朝食が終わりユリーナ母さんが話し出して来た。
「御母様からお知らせだけど、今日まで学校はお休みを取る事になったので御部屋で勉強をするように」
「え、お兄ちゃま達お休みなの!?わーい、目玉焼きの良い事があったー!」
リン姉は喜びジェーン兄が良かっねと話していた。
「リンちゃん母様から御話がありますけど良いですか?」
リン姉をユリーナ母さんの側に来て、ユリウス父さんとの事を話した。
「リンちゃん良く聞いてね、父様はお城の仕事で家に帰る事が出来なくなってしまったの…それでね父様に会えるのはリンちゃんが大きくなった時なのそれまで我慢できる?」
ユリーナ母さんは考えてリン姉が寂しく無いように伝えた。
「え?父様お城の仕事で帰って来れないの?」
リン姉はユリウス父さんの顔を見ていた。ユリウス父さんは言葉が出ずにリン姉の顔を見ているだけだった。

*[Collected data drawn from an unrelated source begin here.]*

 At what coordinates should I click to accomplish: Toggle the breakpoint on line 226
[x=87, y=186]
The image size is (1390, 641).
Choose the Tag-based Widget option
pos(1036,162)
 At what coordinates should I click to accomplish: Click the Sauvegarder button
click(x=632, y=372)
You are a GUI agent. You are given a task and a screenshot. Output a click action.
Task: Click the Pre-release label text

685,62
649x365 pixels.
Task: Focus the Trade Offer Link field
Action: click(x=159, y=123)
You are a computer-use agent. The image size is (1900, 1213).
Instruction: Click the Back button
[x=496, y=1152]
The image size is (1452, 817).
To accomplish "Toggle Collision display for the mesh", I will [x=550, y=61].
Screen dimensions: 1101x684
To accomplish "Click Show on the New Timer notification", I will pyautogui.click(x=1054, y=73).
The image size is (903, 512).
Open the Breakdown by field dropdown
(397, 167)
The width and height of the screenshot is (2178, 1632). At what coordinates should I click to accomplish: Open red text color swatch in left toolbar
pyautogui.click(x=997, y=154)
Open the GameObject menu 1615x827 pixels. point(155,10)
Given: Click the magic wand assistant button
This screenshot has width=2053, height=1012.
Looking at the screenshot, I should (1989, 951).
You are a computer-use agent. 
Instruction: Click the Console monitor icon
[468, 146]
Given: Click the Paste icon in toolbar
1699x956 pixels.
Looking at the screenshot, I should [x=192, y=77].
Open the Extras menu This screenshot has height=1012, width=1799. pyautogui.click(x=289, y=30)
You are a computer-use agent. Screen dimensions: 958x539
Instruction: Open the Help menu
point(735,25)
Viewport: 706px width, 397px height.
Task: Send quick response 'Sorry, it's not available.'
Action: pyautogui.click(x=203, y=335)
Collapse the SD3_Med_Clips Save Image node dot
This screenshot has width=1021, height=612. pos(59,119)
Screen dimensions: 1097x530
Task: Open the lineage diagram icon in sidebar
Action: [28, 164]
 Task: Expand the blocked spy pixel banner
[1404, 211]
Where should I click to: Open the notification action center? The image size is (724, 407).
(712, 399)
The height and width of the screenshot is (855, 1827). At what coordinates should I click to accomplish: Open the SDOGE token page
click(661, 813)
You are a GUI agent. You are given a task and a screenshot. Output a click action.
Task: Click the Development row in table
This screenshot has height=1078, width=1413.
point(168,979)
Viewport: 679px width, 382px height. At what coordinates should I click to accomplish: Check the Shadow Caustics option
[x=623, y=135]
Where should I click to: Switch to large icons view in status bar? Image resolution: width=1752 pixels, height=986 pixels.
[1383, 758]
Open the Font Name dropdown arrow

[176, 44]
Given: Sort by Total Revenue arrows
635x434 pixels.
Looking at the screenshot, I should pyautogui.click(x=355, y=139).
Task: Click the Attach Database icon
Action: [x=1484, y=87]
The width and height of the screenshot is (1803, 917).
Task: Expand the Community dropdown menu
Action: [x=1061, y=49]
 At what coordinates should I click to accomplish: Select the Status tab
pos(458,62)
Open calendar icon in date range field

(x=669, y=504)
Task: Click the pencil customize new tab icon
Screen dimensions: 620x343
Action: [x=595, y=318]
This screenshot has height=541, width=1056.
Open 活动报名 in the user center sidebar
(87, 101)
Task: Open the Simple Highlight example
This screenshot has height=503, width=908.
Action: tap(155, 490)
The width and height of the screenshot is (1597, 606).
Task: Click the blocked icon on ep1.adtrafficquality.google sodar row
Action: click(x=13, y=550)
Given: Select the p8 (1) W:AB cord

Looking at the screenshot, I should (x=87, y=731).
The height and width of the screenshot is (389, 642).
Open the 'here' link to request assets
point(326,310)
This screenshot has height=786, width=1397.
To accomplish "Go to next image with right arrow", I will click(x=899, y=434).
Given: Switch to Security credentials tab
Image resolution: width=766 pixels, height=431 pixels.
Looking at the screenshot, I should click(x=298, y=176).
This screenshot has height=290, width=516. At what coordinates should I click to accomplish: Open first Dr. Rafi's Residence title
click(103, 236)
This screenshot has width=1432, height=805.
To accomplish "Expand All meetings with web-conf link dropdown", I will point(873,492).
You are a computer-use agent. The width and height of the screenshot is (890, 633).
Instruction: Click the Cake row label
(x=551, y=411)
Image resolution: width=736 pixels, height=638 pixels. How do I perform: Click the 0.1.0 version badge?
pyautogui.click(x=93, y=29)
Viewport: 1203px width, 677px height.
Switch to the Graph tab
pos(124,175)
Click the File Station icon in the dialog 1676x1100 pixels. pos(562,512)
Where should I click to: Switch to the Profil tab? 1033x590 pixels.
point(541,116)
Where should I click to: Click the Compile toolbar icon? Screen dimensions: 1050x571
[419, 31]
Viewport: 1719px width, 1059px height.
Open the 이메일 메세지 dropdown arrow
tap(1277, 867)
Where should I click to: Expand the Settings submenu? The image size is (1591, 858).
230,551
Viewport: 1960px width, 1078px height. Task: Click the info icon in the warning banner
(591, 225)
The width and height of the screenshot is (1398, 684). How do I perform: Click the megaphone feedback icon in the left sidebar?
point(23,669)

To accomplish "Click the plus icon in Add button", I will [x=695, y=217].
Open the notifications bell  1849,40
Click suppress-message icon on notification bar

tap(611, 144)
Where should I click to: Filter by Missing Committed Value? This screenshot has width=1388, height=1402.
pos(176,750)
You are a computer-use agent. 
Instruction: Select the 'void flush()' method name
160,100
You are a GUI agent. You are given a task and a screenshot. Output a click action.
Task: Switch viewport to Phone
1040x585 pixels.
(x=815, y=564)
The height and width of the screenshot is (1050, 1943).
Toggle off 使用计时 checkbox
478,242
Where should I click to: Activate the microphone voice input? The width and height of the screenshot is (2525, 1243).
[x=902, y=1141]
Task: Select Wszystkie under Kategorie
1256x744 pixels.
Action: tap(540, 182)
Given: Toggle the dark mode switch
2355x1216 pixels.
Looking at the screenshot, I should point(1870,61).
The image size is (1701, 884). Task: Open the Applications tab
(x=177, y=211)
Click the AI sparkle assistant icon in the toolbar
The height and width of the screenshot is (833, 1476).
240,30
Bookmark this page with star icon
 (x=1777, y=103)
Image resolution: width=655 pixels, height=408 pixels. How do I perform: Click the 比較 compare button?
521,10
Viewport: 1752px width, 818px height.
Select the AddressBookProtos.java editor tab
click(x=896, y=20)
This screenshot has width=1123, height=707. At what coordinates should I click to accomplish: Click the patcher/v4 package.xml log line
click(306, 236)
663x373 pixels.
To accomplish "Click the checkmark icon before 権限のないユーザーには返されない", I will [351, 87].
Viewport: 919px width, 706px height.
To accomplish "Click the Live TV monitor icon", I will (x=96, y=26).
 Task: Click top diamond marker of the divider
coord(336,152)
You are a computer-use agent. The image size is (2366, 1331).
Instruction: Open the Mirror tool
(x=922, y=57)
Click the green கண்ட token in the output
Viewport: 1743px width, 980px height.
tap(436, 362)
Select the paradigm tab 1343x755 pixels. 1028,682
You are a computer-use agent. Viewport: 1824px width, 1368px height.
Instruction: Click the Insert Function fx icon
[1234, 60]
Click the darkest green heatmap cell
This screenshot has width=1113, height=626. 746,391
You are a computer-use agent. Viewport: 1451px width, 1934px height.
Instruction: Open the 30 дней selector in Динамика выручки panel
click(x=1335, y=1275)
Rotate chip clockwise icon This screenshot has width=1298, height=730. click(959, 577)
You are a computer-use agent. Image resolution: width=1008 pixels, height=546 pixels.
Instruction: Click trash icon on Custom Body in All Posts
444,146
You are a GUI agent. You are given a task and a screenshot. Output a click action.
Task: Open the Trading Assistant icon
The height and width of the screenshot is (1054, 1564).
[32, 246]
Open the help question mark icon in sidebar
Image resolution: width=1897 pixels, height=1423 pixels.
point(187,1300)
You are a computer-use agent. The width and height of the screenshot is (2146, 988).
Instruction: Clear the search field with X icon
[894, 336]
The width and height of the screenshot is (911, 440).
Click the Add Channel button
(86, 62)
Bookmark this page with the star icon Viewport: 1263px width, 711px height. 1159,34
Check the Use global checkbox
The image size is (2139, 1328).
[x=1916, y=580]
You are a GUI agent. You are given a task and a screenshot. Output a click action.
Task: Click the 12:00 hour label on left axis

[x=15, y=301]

「……ご、ごめんねリン……父様お城に行く事が決まって…リンとも暫く会えないんだ……ごめんねリン……ごめん……」
ユリウス父さんの目から涙が流れ側に来たリン姉の体をギュッと抱き締めていた。
「父様泣かないでリン良い子で待っているから約束だよ」
「……ああ、約束だね……リン……」
嘘の約束をしてしまう心苦しさに胸が張り裂けそうな気分だった
「……リンちゃん先に御部屋に戻ってなさい」
「は~い、父様またね」
バイバイ…と手を振る何も知らないリン姉にただ笑顔で手を振るだけだった。
リン姉が部屋を出た後家族が残りそしてショーン兄が椅子から立ち上がりユリウス父さんの側に来た。
バキッ!!
「「「「「!!」」」」」
ショーン兄がユリウス父さんの頬を殴り、皆驚いていた。
「…許さない絶対あんたを許すものか!!」
「……ショ……」
ユリウス父さんに殴った拳に力が入り震えが止まらないショーン兄の目に涙が流れ落ちていた。